Dating the spread of pottery among hunter-gatherer-fisher communities in north-eastern Europe
Dr. John Meadows, Dr. Elena Nikulina, Dr. Harald Lübke, Dr. Ulrich Schmölcke
Pottery first appeared in the Baltic region among hunter-gatherer-fisher communities, and was apparently derived from earlier pottery production among hunter-gatherer-fishers further east, rather than from Neolithic farming communities to the south. One of the main challenges in trying to understand this process in more detail is that the absolute chronology of early pottery in European Russia and surrounding countries is deeply unsatisfactory, for a number of reasons:
- the dating of some of the most important sites is based on small numbers of conventional radiocarbon measurements, with large uncertainties, on materials that are either unsuitable for precise dating (e.g. bulk sediment) or whose chronological relationship to pottery is debatable
- the most precise dates for early pottery are AMS radiocarbon results for food-crust samples, which may be subject to unquantifiable reservoir effects (see Fishy Food Crusts project); moreover, food crusts are not necessarily found on the earliest pottery types and may not occur on typologically diagnostic pottery
- there has been no systematic attempt to integrate relative dating (based on stratigraphy and typological development) with calibrated radiocarbon results
- discussion has inevitably focussed on a small number of
apparently very early radiocarbon dates, which have not been replicated
and for which no quality control criteria are recognised.
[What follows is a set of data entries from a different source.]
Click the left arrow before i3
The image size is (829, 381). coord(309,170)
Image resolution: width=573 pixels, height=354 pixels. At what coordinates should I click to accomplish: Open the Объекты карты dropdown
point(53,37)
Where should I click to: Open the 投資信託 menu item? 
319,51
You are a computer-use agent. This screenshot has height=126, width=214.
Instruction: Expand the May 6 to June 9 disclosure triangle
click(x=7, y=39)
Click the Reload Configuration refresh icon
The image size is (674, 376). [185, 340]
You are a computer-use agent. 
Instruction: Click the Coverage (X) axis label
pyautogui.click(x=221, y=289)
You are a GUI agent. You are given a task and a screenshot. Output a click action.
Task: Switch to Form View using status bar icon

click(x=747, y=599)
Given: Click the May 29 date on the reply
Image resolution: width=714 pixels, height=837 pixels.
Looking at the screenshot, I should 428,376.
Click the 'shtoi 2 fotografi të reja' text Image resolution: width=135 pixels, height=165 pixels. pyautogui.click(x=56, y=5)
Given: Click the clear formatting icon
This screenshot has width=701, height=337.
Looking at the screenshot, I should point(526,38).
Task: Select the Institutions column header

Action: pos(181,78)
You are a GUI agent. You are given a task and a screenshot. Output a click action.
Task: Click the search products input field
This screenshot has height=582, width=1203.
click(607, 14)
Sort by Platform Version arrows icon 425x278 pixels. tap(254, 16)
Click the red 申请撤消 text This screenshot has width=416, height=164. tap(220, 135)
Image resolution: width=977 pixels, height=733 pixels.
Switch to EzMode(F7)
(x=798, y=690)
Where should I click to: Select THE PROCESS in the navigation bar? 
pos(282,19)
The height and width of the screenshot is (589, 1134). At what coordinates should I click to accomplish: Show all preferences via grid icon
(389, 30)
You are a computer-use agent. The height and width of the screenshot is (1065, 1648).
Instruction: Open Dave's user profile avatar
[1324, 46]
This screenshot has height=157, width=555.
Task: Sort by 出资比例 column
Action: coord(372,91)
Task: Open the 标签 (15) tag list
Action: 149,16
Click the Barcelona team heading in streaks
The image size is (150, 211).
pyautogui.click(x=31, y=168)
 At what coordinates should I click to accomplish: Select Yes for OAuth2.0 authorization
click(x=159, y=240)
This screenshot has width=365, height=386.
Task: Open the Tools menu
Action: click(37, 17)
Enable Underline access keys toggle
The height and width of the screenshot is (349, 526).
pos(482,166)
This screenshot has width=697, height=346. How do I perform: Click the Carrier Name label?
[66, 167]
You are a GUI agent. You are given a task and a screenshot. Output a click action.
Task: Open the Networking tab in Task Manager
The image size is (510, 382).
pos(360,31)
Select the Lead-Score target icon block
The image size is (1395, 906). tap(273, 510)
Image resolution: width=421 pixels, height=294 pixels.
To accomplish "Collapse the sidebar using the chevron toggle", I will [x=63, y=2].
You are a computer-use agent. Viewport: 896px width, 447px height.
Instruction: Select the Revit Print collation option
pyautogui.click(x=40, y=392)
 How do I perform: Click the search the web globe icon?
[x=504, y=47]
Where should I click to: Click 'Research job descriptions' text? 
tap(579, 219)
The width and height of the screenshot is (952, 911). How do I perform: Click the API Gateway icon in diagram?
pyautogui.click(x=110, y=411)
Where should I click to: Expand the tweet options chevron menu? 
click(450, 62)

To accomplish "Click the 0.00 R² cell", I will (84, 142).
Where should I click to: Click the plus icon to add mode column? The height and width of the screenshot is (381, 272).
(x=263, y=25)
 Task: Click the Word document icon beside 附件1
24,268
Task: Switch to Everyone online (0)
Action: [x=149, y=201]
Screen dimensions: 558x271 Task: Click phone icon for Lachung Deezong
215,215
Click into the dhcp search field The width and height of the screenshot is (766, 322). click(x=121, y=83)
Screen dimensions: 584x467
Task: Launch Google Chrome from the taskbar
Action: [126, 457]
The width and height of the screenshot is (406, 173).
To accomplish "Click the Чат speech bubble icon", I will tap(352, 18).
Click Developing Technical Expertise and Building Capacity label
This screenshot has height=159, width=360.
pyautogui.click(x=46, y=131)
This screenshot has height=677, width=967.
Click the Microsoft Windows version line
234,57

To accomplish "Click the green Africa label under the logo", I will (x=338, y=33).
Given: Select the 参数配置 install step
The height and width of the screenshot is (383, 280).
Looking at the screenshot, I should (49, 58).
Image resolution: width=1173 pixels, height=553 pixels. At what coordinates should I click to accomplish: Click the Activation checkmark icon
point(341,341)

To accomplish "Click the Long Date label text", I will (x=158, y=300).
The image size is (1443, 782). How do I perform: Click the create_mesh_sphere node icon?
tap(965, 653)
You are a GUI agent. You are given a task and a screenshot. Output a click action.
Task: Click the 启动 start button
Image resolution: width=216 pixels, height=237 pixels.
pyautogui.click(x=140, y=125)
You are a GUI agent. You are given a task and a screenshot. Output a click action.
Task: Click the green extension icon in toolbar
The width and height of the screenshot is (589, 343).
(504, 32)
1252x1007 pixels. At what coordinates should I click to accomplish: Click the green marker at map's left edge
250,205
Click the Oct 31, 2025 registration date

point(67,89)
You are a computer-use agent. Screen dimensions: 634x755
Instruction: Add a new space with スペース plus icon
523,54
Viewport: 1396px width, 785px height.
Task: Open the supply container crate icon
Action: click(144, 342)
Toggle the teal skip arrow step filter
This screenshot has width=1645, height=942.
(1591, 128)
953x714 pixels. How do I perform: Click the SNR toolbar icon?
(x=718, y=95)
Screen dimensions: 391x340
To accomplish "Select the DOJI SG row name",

This project ultimately aims to model chronologies for various scenarios for the spread of pottery in north-eastern Europe, including multiple exogenous sources and independent development within the region between the Baltic and the Urals. Initially, the goal is to collate and reassess existing dating evidence and develop a targeted sampling strategy to test some of the earliest proposed dates for pottery production.
We are already working on the chronology of the Zamostje 2
waterlogged site, north of Moscow (c.6500–4000 cal BC). Fishing was
clearly an important activity throughout this period, as demonstrated by
the abundance of fish remains and of artefacts used for fishing, but
the remains of large herbivores are also common. The stratigraphic
sequence of 5 occupation layers spans the adoption of pottery, providing
the opportunity to analyse carbonised food crusts, absorbed food
residues, human bones and coprolites. Comparison of 14C results from
food crusts with those from fishtraps and other timbers suggest that the
local freshwater reservoir effect is only moderate. Stable isotopes
from the food-crusts also support the interpretation that the first
cooking pots were used mainly to cook terrestrial products. Our results
imply that some much older dates from comparable pottery at other sites
are even more anomalous than previously thought.